Radio Deals: Paul notes discounts at Circuit Specialsts and $800 off the flagship Yaesu FTDX101D

Many thanks to SWLing Post contributor, Paul Evans, who passes along the following tips:

Circuit Specialists have started Black Friday, but only 10% off everything.

The code fer Circuit Specialists is CYBER2020

at checkout…10% off everything until midnight Monday.

There’s also a raffle for free 100MHz 2x DSOs and some pen style 25MHz
DSOs fer each purchase made during the time of the sale.

Click here to browse Circuit Specialists online.

Yaesu have $800 off the FTDX101D ($3050 instead of $3850!) inc. free shipping, of
course.

Check out FTDX101D pricing at Gigaparts, DX Engineering, and Ham Radio Outlet.

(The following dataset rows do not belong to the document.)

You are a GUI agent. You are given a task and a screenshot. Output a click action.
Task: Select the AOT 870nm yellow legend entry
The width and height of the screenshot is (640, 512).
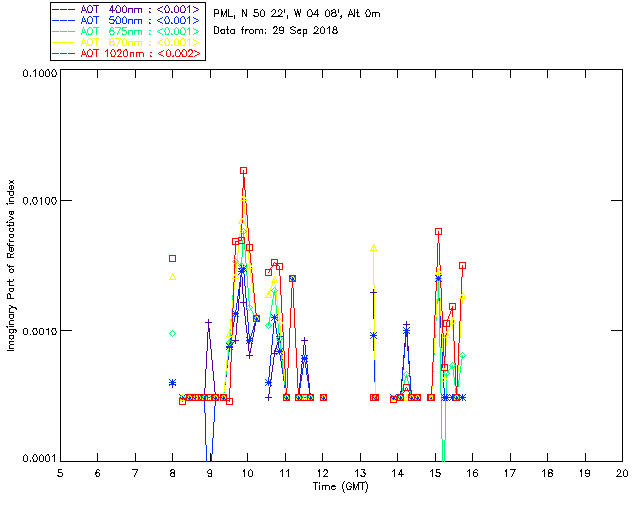coord(127,42)
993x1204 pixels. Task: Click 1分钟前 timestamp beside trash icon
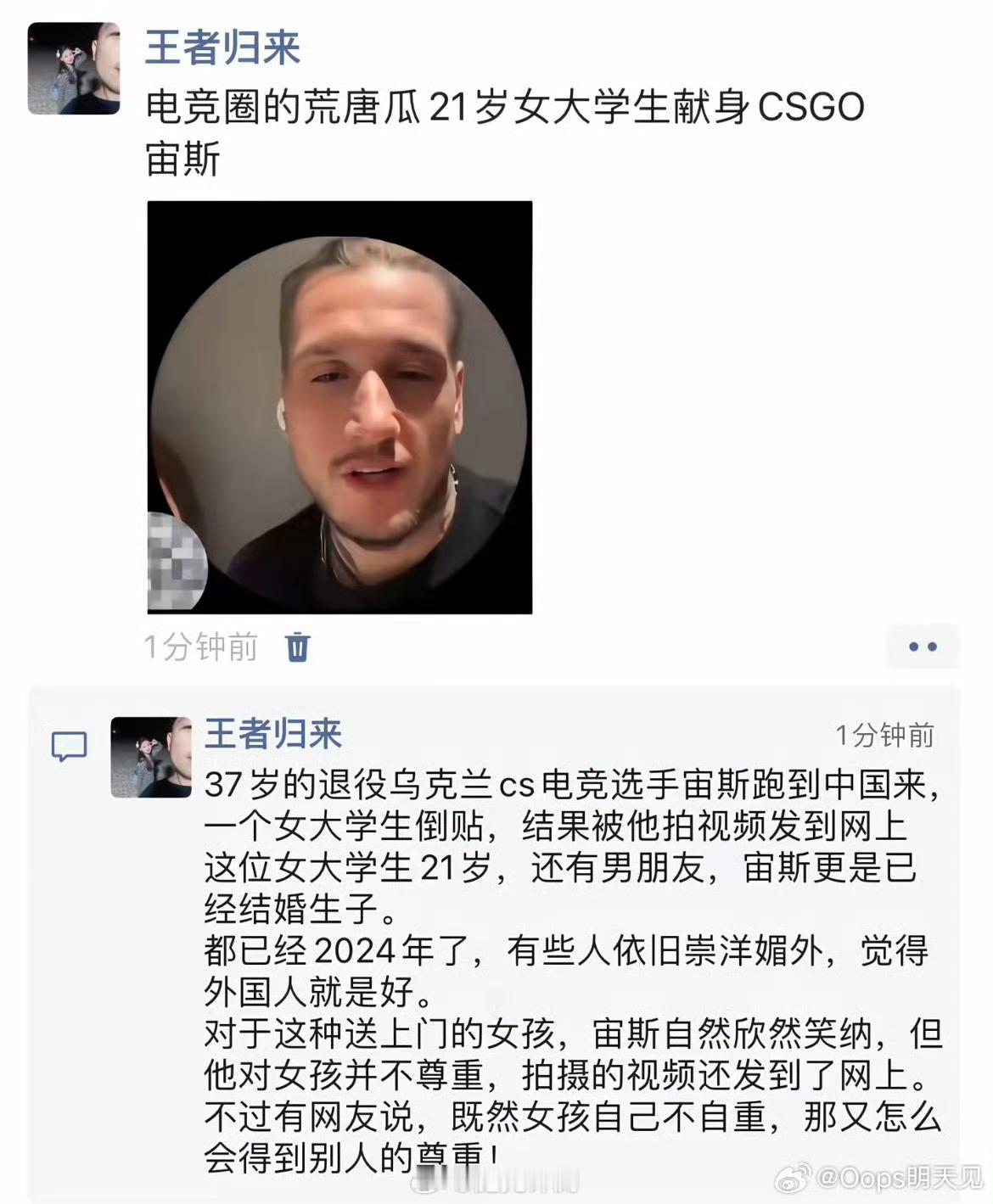pos(200,647)
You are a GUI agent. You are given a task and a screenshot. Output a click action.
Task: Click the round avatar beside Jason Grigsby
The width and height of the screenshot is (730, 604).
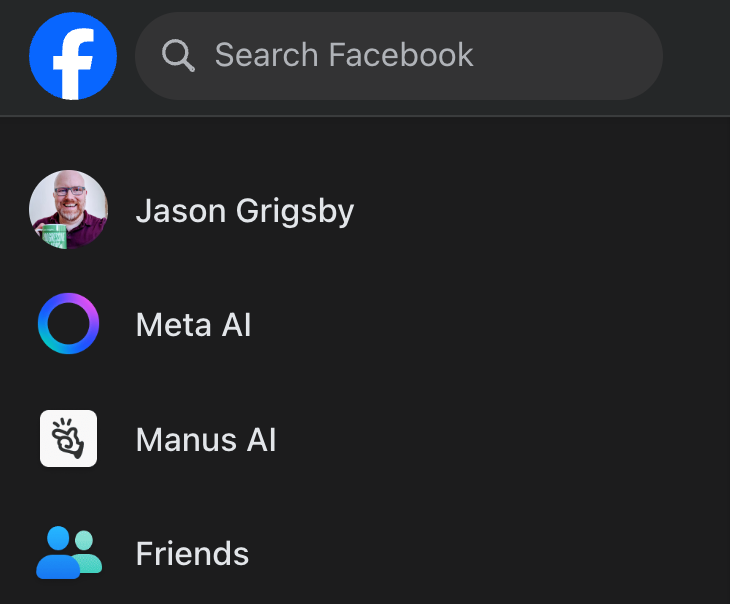(x=68, y=210)
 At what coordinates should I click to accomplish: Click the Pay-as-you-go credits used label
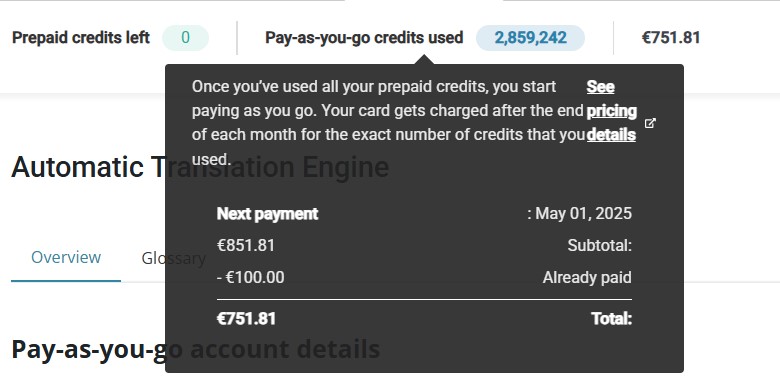pos(364,38)
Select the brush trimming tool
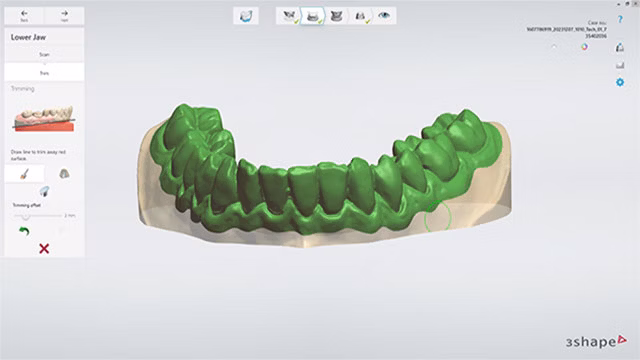Viewport: 640px width, 360px height. click(x=24, y=174)
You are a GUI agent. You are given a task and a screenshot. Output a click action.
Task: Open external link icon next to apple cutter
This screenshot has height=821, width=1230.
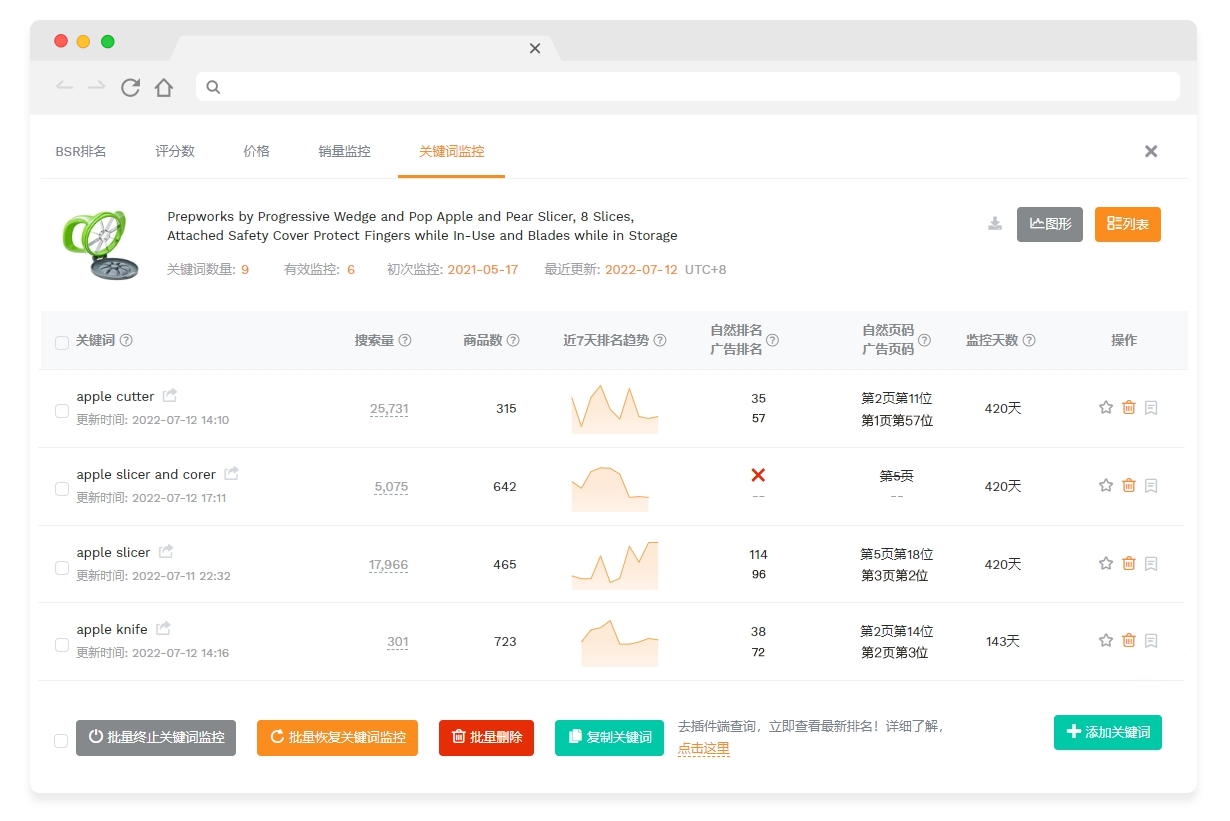170,396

Thank you for the tips, Paul. Wow–if I had the funds, I would jump on the FTDX101D! Could Father Christmas be that generous–? One can dream! 🙂

Spread the radio love

7 thoughts on “Radio Deals: Paul notes discounts at Circuit Specialsts and $800 off the flagship Yaesu FTDX101D

  1. 13dka

    “why can’t they decode digital signals.”

    Because…

    “Equipment of this cost an complexity are trying to get clear sound from weak signals”

    😉

    Reply
  2. Mangosman

    This transceiver like many new products use the Software Designed Receiver technology. Equipment of this cost an complexity are trying to get clear sound from weak signals why can’t they decode digital signals. Digital Radio Mondiale receivers ignore all the interference and can even give stereo sound. Why don’t they buy the software and add it to the existing software they have designed to run the receiver?

    Reply
    1. Thomas Post author

      The FTDX101D is a ham radio transceiver and DRM isn’t a mode used in the world of ham radio. There are a number of digital voice modes (D-Star, DMR, System Fusion), but they’re not as effective as analog modes on the HF bands. There are a number of D-Star HF nets, but few HF radios can transmit D-Star on HF (save a few Icom radios like the recent IC-705).

      In general, though? Digital voice modes just don’t give the user the reliability and distance per watt as analog modes yet.

      Reply
        1. Thomas Post author

          Thanks, Robert. I’ve seen FreeDV before, but have never used it. The audio in the second link is pretty impressive. It can be challenging for digital voice modes to handle QSB on the HF bands. The interesting thing to me is I’ve been an analog listener for so much of my life, it’s easier for me to pull a voice out of a weak and fading SSB signal that a digital signal that is experiencing the “R2D2” effect from dropped data. I’m sure for some, it’s the opposite.

          Reply
          1. Robert Richmond

            Similar thoughts. I generally would prefer a weak-signal SSB copy than highly-compressed digital audio with compression artifacts, clipping, fallouts, etc. as well.

            That said the FreeDV devs like pushing the envelope for an open source codec. Codec 2 already was demo’d as low as 450bps a couple of years ago, and now they are looking into VQ-VAE tech.